Thursday, August 26, 2004

[Cuma Catatan ] ..............





Saya kira ini akan

jadi perjalanan

yang membosankan.



Kecuali jika, kelak

ada puisi yang menemui,

mengisi kosong di sini

yang hendak kutinggalkan untuk

beberapa kali terbit matahari.

Tuesday, August 24, 2004

Lekaslah, Kecuplah Aku

"lekaslah, kecuplah aku"



Tersebab kemarau yang rawan,

berseru rumput kepada awan.



Lalu luruh jua: sebabak hujan.

Mungkin begitulah bibir langit

dan bibir bumi mesra berkecupan.



Kau tak tahu, tentu, tak tahu.

Karena tak kau pernah bisa

mendengar bisik bisu rayu itu.







Jangan Mengecup Aku

Sajak Yono Aljibsailz Wardito



terkadang aku berdiam dibilur waktu

mengenang bulirbulir padi yang merundukkan dahan

mengalirkan airmata seharian

sebelum mengering di bongkahan akar



aku sesak dalam sedikit senja, menyisa

hanya untuk kembali membaca namamu

pada bangkubangku panjang

yang basah oleh tempias hujan



o,jangan mengecup aku,

karena bibirmu sudah meranting

menyerupai lanting punggawa di kuala samboja

mendendam serpihan rindu dan kesepian

yang sedikit saja tak kau sisakan buatku.

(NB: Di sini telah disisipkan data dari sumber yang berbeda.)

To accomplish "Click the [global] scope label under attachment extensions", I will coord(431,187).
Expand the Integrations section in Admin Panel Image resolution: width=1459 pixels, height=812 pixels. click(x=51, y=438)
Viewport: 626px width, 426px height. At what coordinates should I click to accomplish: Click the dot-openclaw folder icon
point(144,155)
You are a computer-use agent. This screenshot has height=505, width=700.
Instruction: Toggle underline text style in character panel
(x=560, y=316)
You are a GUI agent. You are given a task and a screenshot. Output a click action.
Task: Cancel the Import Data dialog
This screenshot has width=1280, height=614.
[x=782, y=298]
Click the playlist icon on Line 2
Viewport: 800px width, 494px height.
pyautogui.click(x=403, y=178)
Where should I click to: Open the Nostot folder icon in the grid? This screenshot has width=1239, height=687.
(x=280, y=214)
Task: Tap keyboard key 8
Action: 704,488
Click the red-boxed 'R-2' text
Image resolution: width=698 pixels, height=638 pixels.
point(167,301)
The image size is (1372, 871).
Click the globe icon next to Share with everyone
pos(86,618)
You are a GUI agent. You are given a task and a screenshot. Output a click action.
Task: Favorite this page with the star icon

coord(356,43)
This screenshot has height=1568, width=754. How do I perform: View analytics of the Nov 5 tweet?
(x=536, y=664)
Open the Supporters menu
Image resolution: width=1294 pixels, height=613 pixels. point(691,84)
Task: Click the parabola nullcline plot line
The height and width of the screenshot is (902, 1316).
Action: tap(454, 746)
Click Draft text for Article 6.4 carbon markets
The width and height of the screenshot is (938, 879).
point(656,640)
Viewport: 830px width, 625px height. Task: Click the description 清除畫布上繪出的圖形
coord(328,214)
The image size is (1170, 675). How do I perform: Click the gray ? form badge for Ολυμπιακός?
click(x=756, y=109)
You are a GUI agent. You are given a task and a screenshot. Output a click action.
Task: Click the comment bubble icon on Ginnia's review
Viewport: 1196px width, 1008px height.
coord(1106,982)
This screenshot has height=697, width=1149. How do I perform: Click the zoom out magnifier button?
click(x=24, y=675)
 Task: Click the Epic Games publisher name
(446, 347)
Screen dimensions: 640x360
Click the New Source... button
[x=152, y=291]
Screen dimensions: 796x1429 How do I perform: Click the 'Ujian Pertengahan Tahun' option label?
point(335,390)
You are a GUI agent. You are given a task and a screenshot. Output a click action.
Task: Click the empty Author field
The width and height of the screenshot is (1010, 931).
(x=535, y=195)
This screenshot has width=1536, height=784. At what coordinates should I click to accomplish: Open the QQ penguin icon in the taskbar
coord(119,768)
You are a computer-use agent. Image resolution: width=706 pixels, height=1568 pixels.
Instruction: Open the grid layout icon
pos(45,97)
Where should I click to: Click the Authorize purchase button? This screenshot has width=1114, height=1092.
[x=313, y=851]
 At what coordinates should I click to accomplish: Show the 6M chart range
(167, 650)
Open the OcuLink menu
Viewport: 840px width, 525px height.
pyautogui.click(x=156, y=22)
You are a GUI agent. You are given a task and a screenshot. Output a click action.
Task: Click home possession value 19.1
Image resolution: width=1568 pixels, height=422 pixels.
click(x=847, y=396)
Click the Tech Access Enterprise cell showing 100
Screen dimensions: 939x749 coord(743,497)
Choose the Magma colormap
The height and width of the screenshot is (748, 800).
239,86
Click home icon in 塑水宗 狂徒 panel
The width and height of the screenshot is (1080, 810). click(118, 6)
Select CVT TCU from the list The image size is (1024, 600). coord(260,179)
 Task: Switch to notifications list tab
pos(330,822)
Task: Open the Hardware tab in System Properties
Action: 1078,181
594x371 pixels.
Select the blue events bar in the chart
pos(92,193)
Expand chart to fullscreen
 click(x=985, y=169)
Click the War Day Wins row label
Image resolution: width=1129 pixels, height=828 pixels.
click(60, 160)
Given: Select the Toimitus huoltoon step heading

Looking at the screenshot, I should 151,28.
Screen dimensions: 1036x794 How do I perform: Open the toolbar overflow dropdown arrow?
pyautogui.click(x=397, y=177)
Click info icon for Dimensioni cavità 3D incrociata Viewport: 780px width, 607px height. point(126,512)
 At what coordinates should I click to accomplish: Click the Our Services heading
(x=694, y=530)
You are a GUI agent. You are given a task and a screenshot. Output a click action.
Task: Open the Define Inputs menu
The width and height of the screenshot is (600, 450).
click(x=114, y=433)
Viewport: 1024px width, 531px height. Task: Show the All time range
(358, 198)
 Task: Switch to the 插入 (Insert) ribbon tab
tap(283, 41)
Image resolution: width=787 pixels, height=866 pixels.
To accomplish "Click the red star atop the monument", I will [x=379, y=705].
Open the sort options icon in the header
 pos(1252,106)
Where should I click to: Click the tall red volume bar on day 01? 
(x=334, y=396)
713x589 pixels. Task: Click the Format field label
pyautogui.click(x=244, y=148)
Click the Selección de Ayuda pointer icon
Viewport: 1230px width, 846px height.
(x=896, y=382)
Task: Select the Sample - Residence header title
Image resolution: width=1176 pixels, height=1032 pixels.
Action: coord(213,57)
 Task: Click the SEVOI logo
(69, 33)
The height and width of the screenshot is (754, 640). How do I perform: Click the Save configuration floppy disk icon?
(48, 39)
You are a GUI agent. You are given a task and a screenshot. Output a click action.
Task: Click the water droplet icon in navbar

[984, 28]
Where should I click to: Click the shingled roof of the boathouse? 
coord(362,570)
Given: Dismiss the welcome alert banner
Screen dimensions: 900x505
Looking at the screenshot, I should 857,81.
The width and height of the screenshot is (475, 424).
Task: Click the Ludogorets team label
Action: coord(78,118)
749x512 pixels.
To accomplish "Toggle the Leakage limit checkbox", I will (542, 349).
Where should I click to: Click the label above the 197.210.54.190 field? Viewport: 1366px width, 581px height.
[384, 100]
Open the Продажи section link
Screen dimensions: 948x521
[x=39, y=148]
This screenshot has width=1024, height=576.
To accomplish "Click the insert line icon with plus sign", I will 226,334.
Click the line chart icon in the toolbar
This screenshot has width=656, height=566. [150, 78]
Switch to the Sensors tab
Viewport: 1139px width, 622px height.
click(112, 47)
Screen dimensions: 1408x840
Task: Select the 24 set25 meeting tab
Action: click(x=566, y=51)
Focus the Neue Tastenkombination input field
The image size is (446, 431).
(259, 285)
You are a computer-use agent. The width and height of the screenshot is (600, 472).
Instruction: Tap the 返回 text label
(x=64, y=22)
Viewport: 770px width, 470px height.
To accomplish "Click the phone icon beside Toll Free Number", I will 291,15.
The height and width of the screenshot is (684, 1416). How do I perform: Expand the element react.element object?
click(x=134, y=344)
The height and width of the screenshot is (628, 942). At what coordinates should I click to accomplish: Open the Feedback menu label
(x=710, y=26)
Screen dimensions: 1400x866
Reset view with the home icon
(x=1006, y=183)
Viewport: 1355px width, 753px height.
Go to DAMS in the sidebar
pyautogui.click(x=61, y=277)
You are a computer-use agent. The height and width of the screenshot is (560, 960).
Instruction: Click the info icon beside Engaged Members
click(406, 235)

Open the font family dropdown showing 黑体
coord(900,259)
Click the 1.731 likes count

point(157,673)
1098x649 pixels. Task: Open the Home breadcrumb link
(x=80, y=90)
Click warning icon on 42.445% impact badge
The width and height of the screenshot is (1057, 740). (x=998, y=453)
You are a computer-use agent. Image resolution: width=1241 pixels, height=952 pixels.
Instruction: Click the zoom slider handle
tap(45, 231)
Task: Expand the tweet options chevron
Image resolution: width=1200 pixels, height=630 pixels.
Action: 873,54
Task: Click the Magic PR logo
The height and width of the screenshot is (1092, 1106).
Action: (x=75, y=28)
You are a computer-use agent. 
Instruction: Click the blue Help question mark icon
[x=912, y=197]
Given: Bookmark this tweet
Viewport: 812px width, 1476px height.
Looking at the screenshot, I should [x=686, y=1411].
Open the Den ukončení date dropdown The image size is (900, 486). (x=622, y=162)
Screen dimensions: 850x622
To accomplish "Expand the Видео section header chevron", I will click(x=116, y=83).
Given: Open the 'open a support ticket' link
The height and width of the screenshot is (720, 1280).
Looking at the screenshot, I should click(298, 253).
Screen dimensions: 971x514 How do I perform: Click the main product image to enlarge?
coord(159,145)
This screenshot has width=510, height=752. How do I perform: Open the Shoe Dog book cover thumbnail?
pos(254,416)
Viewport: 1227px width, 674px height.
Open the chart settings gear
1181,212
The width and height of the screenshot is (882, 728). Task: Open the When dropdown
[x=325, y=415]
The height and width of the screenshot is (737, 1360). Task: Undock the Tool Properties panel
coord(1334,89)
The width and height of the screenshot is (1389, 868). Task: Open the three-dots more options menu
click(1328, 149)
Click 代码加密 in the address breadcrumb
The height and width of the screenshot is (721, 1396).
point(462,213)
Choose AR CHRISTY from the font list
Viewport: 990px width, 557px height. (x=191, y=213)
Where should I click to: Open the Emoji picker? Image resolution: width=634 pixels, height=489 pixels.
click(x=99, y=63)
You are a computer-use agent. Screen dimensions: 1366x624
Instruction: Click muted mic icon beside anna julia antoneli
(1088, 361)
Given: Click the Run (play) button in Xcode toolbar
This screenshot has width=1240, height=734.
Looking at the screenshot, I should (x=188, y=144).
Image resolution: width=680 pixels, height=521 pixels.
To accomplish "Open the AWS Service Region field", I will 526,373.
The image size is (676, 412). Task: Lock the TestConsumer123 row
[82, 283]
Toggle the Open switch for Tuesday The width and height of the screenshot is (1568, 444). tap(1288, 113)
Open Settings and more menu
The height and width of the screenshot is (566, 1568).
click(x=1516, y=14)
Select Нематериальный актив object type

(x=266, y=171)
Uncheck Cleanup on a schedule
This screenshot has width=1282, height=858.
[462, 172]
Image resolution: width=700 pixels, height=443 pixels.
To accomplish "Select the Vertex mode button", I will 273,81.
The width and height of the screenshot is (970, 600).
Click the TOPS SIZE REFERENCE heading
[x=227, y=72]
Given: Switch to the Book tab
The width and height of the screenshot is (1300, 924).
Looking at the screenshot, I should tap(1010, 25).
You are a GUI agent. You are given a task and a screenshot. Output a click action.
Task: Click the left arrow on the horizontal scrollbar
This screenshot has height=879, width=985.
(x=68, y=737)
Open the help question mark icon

o, aku yang selalu menari dikeleluasaan pagi

diantara dahan dan batangbatang bisu

diantara helaihelai bulu sayap yang berjatuhan



sebagaimana engkau, muasal kembara

menggigil dalam potret masa lalu

dengan sebuah botol; terbanglah!



jangan mengecup aku

sebab aku tak mampu terbang lagi.







LEKAS PEJAMKAN MATAMU

Sajak Anggoro Saronto





lekas pejamkan matamu, ringan ucapku



tapi tuhan tak pernah tidur, katamu ragu



maka aku menyuruhmu menutup mata untuk mengurangi

rasa berdosamu



tapi tuhan tak pernah bisa kita kelabui, katamu lirih



maka aku mengajakmu bersembunyi di balik meja dengan

taplak besar yang berjuntai



tapi tuhan dapat menembus segala penutup tirai, uraimu



aku mencintai sikap puritanmu sebagaimana aku mencintai

nafsu yang tersekap dalam sekam tubuhku



maka lekas, lekaslah pejamkan matamu, aku berbicara pada diri sendiri



karena rindu tak lagi bernyali.





JKT.08.04



Kecup Hanya Kecup

Sajak Zee Singleaway



bibir langit dan bibir bumi

kecup hanya kecup

jauh tetap jauh

home sick

Sajak Ali Gong Shadle



desa-desa telah menyusun waktunya sendiri

kota-kota telah melaju di jalan cepat bebas hambatan.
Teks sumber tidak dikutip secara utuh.